Monday, July 1, 2013

Hussman Weekly Market Comment: All of the Above

The prospect of continued tepid economic growth, if not recession, might be taken as evidence that the Fed will not taper its program of quantitative easing anytime soon. I actually think this inference is incorrect. It’s important to distinguish between two policy responses – one being a reduction in the pace of new purchases of Treasury and agency securities by the Fed, and the other being actual sales to reduce the size of the Fed’s balance sheet. Based on the tight historical relationship between the monetary base (per dollar of nominal GDP) and short-term interest rates, we estimate that the Fed would have to actually reduce its balance sheet by over $400 billion simply to nudge short term interest rates up by 0.25%. This is nowhere in the Fed’s plans, and numerous statements from Fed governors have made that clear. The Fed has no plans – zero – to raise its policy rates in the foreseeable future. Accordingly, material reductions in the size of the Fed’s balance sheet are highly unlikely. Any economic weakness will push off the date of even the first tiny hike in short-term interest rates even further.

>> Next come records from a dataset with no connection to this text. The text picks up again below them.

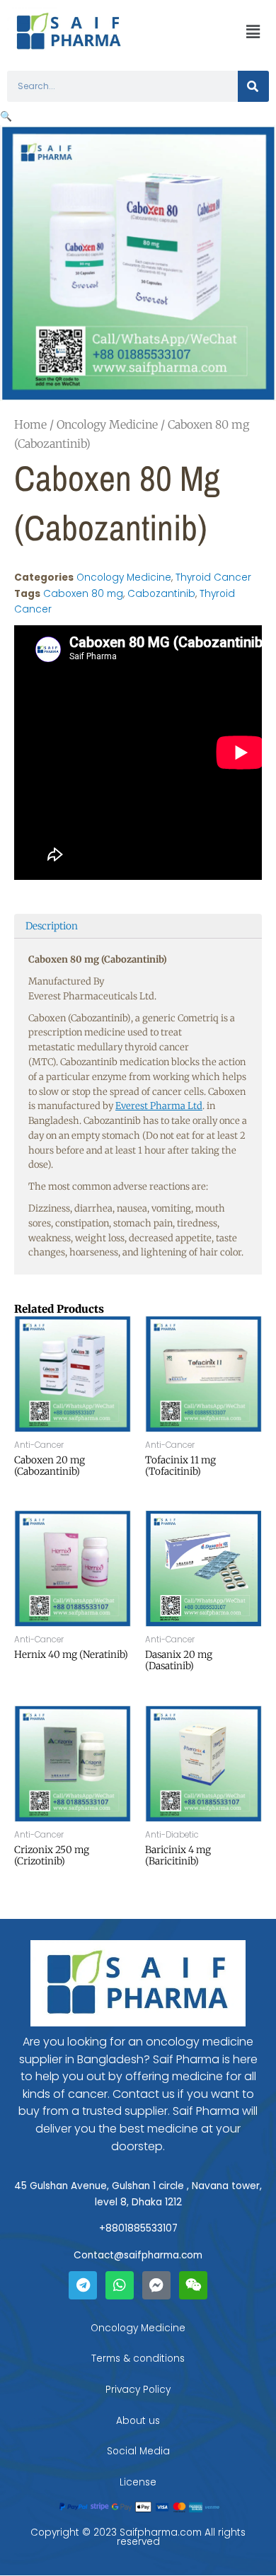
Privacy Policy (138, 2389)
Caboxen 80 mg (83, 594)
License (138, 2482)
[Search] (253, 86)
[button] (253, 31)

On the inflation front, we’ve always argued that the price level is the ratio of two marginal utilities – the extra benefit people get from an additional unit of goods, divided by the extra benefit that people get from an additional unit of money. A unit of money throws off benefits by providing a store of value and a means of payment, and each successive holder gets a tiny bit of that benefit. The marginal utility of an additional unit of money is just the appropriately discounted sum of all of those tiny bits. Inflation actually reflects an increase in the marginal value of goods at a faster rate than the marginal value of money. Creating huge quantities of money when interest rates are near zero and where there is a great deal of economic slack is far less inflationary than creating the same quantity of money when interest rates are high and the economy faces supply constraints.

“Originally forged as a description of central bank actions to prevent financial collapse, the phrase ‘whatever it takes’ has become a rallying cry for central banks to continue their extraordinary actions. But we are past the height of the crisis, and the goal of policy has changed – to return still-sluggish economies to strong and sustainable growth. Can central banks now really do ‘whatever it takes’ to achieve that goal? As each day goes by, it seems less and less likely. Central banks cannot repair the balance sheets of households and financial institutions. Central banks cannot ensure the sustainability of fiscal finances. And, most of all, central banks cannot enact the structural economic and financial reforms needed to return economies to the real growth paths authorities and their publics both want and expect.